While everyone is correctly angry at Mr Hines and his literally luring gay athletes in the Olympic Village, the one place they should have felt safe in, The Daily Beast, in choosing to publish his piece of malicious filth, are equally to blame.
Once the flood of protests threatened to flood The Daily Beast for their abhorrent article, they then set about attempting to alter it, to remove some of the parts that clearly identified who Hines was talking about and outing after what can only be deemed to be entrapment. In doing so, The Daily Beast refused to acknowledge just how terrible and awful this was and most importantly, how they had endangered the lives of athletes who were outed by Hines after being lied to and lured by him in his zeal to get his gossip. As
Mary Elizabeth Williams of Salon notes:
As of Thursday morning, The Daily Beast was quietly altering the piece without initially making any acknowledgment it was doing so. It changed the title of the story to “The Other Olympic Sport in Rio: Swiping.” It changed two lines that identified the home country, physical description and language of a “friendly gentleman” — a man from a country that has been cited by Human Rights Watch for its “homophobic” treatment of the LGBT community. It also altered the height and weight specifics of one black and one white athlete.

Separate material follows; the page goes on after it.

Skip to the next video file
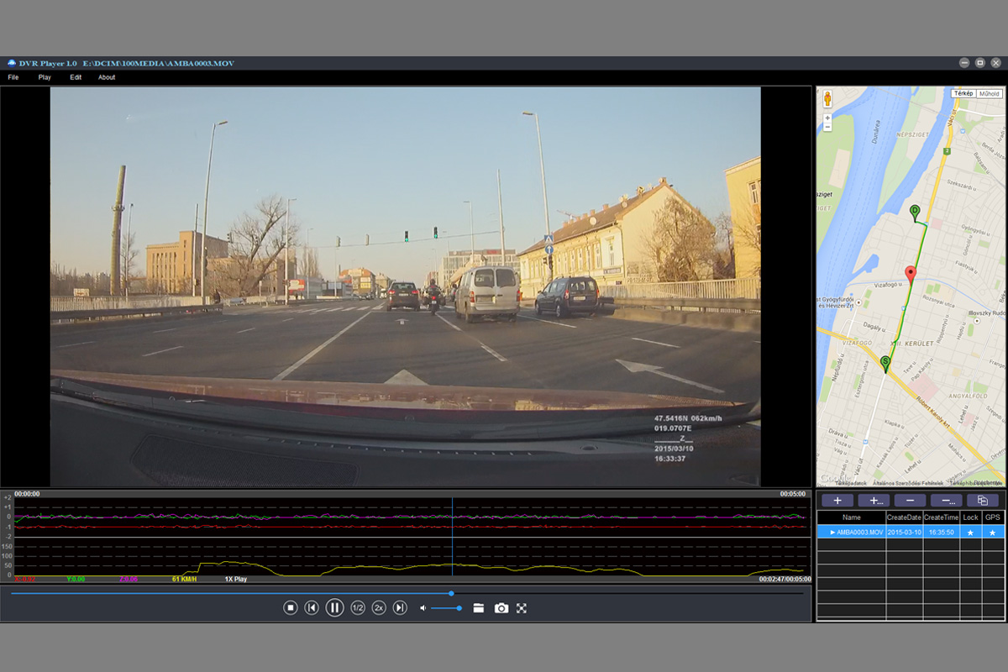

Then, in an editor’s note posted later Thursday morning, John Avlon writes:
“We take such complaints seriously because a central part of The Daily Beast’s mission is to fight for full equality and equal treatment for LGBT people around the world. Publishing an article that in any way could be seen as homophobic is contrary to our mission…. The concept for the piece was to see how dating and hook-up apps were being used in Rio by athletes. It just so happened that Nico had many more responses on Grindr than apps that cater mostly to straight people, and so he wrote about that. Had he received straight invitations, he would have written about those…. Some readers have read Nico as mocking or sex-shaming those on Grindr. We do not feel he did this in any way. However, The Daily Beast understands that others may have interpreted the piece differently. Accordingly, we have made some editorial changes to the article, responding to readers’ concerns, and are again sorry for any upset the original version of this piece inspired.”
Seriously? So you ran a piece by a self-identified straight writer that’s entirely about gay hookups, that included identifying details about male athletes from “notoriously homophobic” nations, and you’re saying some people “may have interpreted” it as “mocking or sex-shaming?” You sent a guy to write a jokey piece about a community he claims he doesn’t belong to, a community whose safety and dignity and human rights are under attack every day, in every country, and you’re sorry if it “upset” anybody? For the Beast to run it in the first place was awful — but to stand by it in such a way is delusional, ignorant, and unbelievably cynical.
She left out unethical, malicious, dangerous, lacking in any integrity (journalist or othrwise)..
The Daily Beast have been forced to remove the offensive article, after dragging their feet and making excuses for several hours. How this got past, how they allowed this to be published, remains to be seen. But this was and is an absolute failure by The Daily Beast. A dangerous one at that.